● Fragmento de página

En tercer y cuarto término vienen los dos órdenes pertenecientes a la esfera material: primero el correspondiente al nivel biológico animal del que el hombre participa por el cuerpo en tanto ser viviente y sensitivo y luego el nivel físico-vegetativo, en tanto ser sometido a los procesos elementales del cambio incesante y movimiento y a la función vital puramente vegetal y nutritiva de mero individuo que crece, se reproduce y muere en forma continua, vermicular y reiterativa.

 

Tales dimensiones, correspondientes a la naturaleza material, se manifiestan socialmente a través de las clases económicas en dos órdenes claramente diferenciados a nivel funcional y existencial. Primero se encuentra aquella que ordena el proceso productivo, estableciendo metas al mundo del trabajo, tratando que el mismo se oriente hacia la organicidad funcional propia de lo que es vida sensitiva y luego encontramos aquella que, apegada más al plano físico y al no tener en sí misma el principio del movimiento, carece de cualquier finalismo y organicidad y solamente ejecuta en forma mecánica y necesaria, sea lo que la clase que le es superior, sea sus meros instintos, le ordenan. En el primer caso tendríamos a la clase de los empresarios o de la que se conociera antes como de los "capitanes de industria", para quienes el proceso productivo se asocia a la inventiva, la empresa es concebida aquí como un ejército, la producción a un desafío en el que triunfa quien se destaca por su ingenio y el mercado un campo de batalla en el que sobresalen la aptitud y habilidad para perpetuarse y vencer. En el segundo estaría la de aquellos que por sí mismos no ven en la economía nada que la trascienda, que endiosan el dinero, el consumo, el placer y el trabajo como oscura necesidad; siendo ésta la clase que debe seguir las más férreas reglamentaciones para poder vivir la existencia libre del espíritu.

 

De este modo, una sociedad humana alcanza a realizar su equilibrio y armonía cuando las cuatro clases que la componen cumplen con la función que les corresponde. Que las mas altas orienten a las inferiores y que éstas les respondan con lealtad y fidelidad recíproca.

 

Un principio resumía el espíritu del mundo metahistórico de la Tradición y era el de la equidad que rezaba: "a cada uno lo suyo"; que cada naturaleza cumpla con la función que le corresponde y no pretenda insubordinarse y violentar la propia condición. Este principio fue ilícitamente confundido más tarde con el de la igualdad.

 

Toda la trama social podía resumirse en las siguientes normas: a) que la clase sacerdotal, sacralizando a la clase política, dé contenido trascendente a la función moralizadora que ésta personificaba. b) Por debajo, las clases económicas, conducidas por normas espirituales, moderaban sus apetitos materiales haciendo que la economía sirviese al hombre, así como el cuerpo sostiene y es informado por el alma y no a la inversa. De modo a su vez que la materia mecánica que no es movida por sí misma, sea dirigida hacia la finalidad de lo orgánico viviente. Que la vida respete el fin de los bienes morales que le propone el alma para conducirla a la libertad y que lo psíquico-político trascienda el orden de la temporalidad alcanzando la meta de lo sagrado que le ofrece el sacerdocio. Y que en su cúspide más alta el que manda, quien personifica al Estado que representa el equilibrio rector del mundo de la Tradición, plasme este orden existencial conduciendo esta vida hacia la otra vida.

● Datos proporcionados

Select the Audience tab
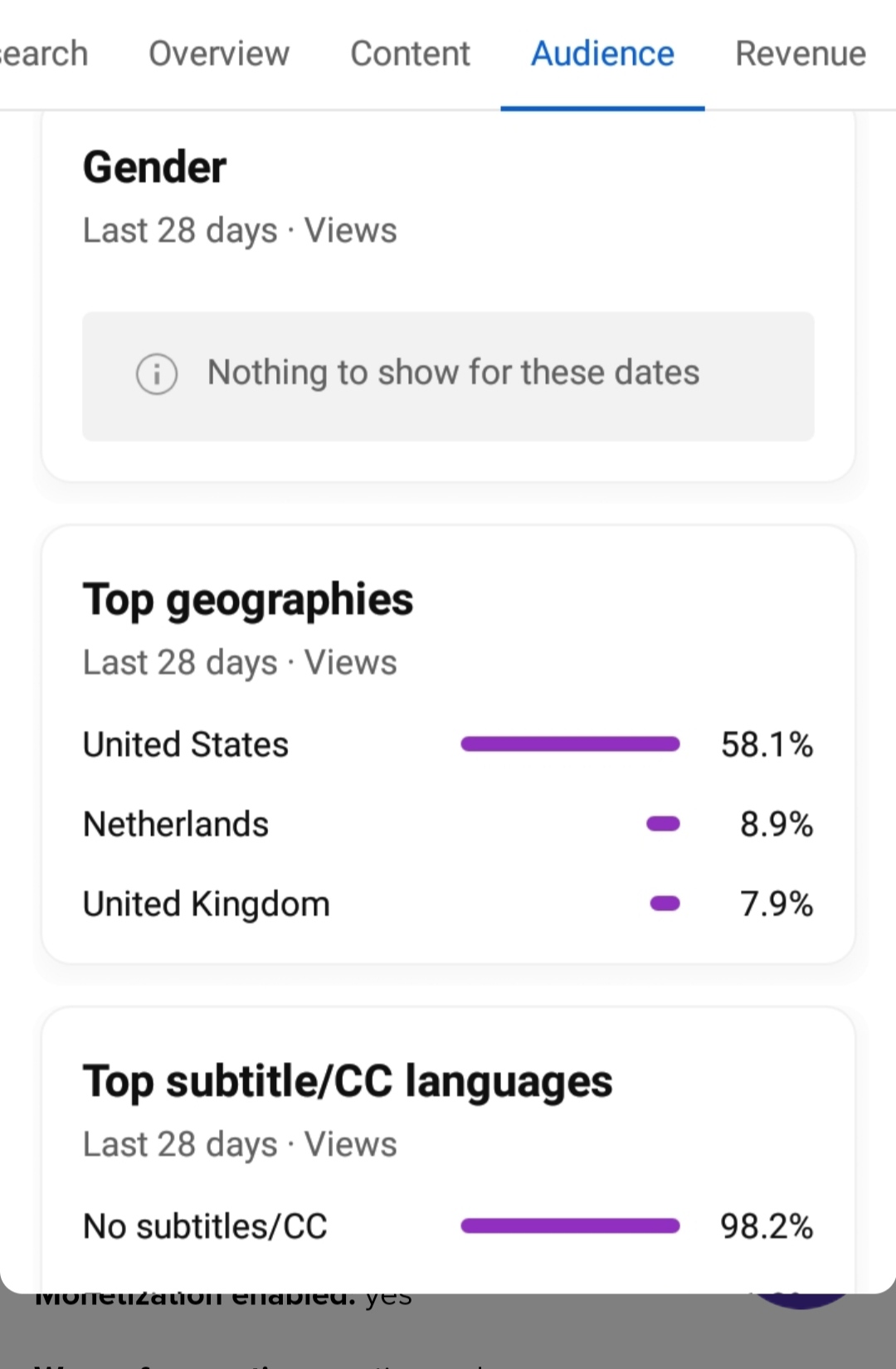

● Tarea escrita 1
Resume en dos oraciones el texto sobre las clases de la sociedad tradicional.
● Tarea escrita 2
Prosigue el texto sobre las clases de la sociedad tradicional a partir de su última oración.

● Respuesta del ejercicio 1
Las clases económicas, ligadas a la naturaleza material, se dividen en la de los empresarios, que ordena la producción y fija metas al mundo del trabajo, y la de quienes solo ejecutan de forma mecánica y endiosan el dinero, el consumo y el placer. Una sociedad alcanza su equilibrio y armonía cuando sus cuatro clases cumplen su función, las más altas orientan a las inferiores y estas responden con lealtad, conforme al principio de equidad "a cada uno lo suyo".

● Respuesta del ejercicio 2
 

3. La Historia

 

¿Cuál es la razón por la que una sociedad de hombres libres, orientada hacia la eternidad, haya surgido la decadencia en un grado cada vez mayor e ilimitado hasta llegar a la instancia crepuscular en la cual hoy nos encontramos? No ha sido una fatalidad, como dijéramos anteriormente, sino más bien el resultado de la ruptura de un equilibrio entre las partes diferentes que la componían. Es como si en un determinado momento se hubiese operado algo equiparable a un cortocircuito, a un cansancio existencial, a un aflojamiento de los lazos que mantenían unido al organismo social.

 

Evola concibe la ruptura del orden de la humanidad normal como un proceso de simultáneo relajamiento y tensión recíproca entre las dos naturalezas de las que participa el hombre, entre el principio rector, de carácter espiritual, y lo que es por él regido, el orden de la materia. Todo acontece como si por una especie de agotamiento el que manda dejase de ser sol y causa final de las partes singulares, en que la casta de los espirituales decae renunciando a realizar su función de orientación y dirección de la materia. Y entonces es cuando sobreviene el modo propio de esta última, cual es un estado de pasividad, "la impotencia de cumplirse a sí mismos en una forma perfecta, de poseerse en una ley"(8).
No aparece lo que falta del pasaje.